**Work request**
Retype each record shown below, leaving every character as it is.

====

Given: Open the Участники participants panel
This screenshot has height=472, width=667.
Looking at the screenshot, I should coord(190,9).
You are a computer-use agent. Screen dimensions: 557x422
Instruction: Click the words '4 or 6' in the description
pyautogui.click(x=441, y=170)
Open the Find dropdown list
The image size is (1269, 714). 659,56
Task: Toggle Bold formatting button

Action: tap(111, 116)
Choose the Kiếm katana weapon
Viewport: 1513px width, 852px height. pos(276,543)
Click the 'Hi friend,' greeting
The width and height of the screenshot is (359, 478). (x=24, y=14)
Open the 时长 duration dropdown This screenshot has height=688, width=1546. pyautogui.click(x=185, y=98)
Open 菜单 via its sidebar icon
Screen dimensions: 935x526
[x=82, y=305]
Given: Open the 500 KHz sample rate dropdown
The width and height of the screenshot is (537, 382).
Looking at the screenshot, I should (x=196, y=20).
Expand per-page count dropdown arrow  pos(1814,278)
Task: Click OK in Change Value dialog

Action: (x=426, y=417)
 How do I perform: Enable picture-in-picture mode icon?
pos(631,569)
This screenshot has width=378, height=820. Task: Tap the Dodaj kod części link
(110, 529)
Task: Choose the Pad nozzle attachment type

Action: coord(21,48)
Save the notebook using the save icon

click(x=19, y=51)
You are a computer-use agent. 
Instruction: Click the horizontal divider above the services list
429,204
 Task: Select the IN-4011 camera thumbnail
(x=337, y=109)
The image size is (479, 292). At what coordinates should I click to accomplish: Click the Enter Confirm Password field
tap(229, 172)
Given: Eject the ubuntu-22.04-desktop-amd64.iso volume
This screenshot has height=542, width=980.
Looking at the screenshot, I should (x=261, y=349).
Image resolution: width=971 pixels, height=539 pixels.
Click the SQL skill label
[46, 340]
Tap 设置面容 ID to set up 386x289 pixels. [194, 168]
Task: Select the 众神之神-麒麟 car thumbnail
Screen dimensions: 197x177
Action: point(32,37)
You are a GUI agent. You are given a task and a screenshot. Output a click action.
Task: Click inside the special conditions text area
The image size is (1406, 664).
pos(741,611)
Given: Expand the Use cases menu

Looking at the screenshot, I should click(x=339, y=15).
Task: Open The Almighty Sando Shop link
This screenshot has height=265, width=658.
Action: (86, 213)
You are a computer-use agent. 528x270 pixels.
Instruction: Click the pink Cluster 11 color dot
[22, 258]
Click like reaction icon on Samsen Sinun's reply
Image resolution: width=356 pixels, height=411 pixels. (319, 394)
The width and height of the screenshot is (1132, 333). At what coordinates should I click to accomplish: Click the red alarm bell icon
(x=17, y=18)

====

**The answer**
Given: Open the Участники participants panel
This screenshot has height=472, width=667.
Looking at the screenshot, I should coord(190,9).
You are a computer-use agent. Screen dimensions: 557x422
Instruction: Click the words '4 or 6' in the description
pyautogui.click(x=441, y=170)
Open the Find dropdown list
The image size is (1269, 714). 659,56
Task: Toggle Bold formatting button

Action: tap(111, 116)
Choose the Kiếm katana weapon
Viewport: 1513px width, 852px height. pos(276,543)
Click the 'Hi friend,' greeting
The width and height of the screenshot is (359, 478). (x=24, y=14)
Open the 时长 duration dropdown This screenshot has height=688, width=1546. pyautogui.click(x=185, y=98)
Open 菜单 via its sidebar icon
Screen dimensions: 935x526
[x=82, y=305]
Given: Open the 500 KHz sample rate dropdown
The width and height of the screenshot is (537, 382).
Looking at the screenshot, I should (x=196, y=20).
Expand per-page count dropdown arrow  pos(1814,278)
Task: Click OK in Change Value dialog

Action: (x=426, y=417)
 How do I perform: Enable picture-in-picture mode icon?
pos(631,569)
This screenshot has width=378, height=820. Task: Tap the Dodaj kod części link
(110, 529)
Task: Choose the Pad nozzle attachment type

Action: coord(21,48)
Save the notebook using the save icon

click(x=19, y=51)
You are a computer-use agent. 
Instruction: Click the horizontal divider above the services list
429,204
 Task: Select the IN-4011 camera thumbnail
(x=337, y=109)
The image size is (479, 292). At what coordinates should I click to accomplish: Click the Enter Confirm Password field
tap(229, 172)
Given: Eject the ubuntu-22.04-desktop-amd64.iso volume
This screenshot has height=542, width=980.
Looking at the screenshot, I should (x=261, y=349).
Image resolution: width=971 pixels, height=539 pixels.
Click the SQL skill label
[46, 340]
Tap 设置面容 ID to set up 386x289 pixels. [194, 168]
Task: Select the 众神之神-麒麟 car thumbnail
Screen dimensions: 197x177
Action: point(32,37)
You are a GUI agent. You are given a task and a screenshot. Output a click action.
Task: Click inside the special conditions text area
The image size is (1406, 664).
pos(741,611)
Given: Expand the Use cases menu

Looking at the screenshot, I should click(x=339, y=15).
Task: Open The Almighty Sando Shop link
This screenshot has height=265, width=658.
Action: (86, 213)
You are a computer-use agent. 528x270 pixels.
Instruction: Click the pink Cluster 11 color dot
[22, 258]
Click like reaction icon on Samsen Sinun's reply
Image resolution: width=356 pixels, height=411 pixels. (319, 394)
The width and height of the screenshot is (1132, 333). At what coordinates should I click to accomplish: Click the red alarm bell icon
(x=17, y=18)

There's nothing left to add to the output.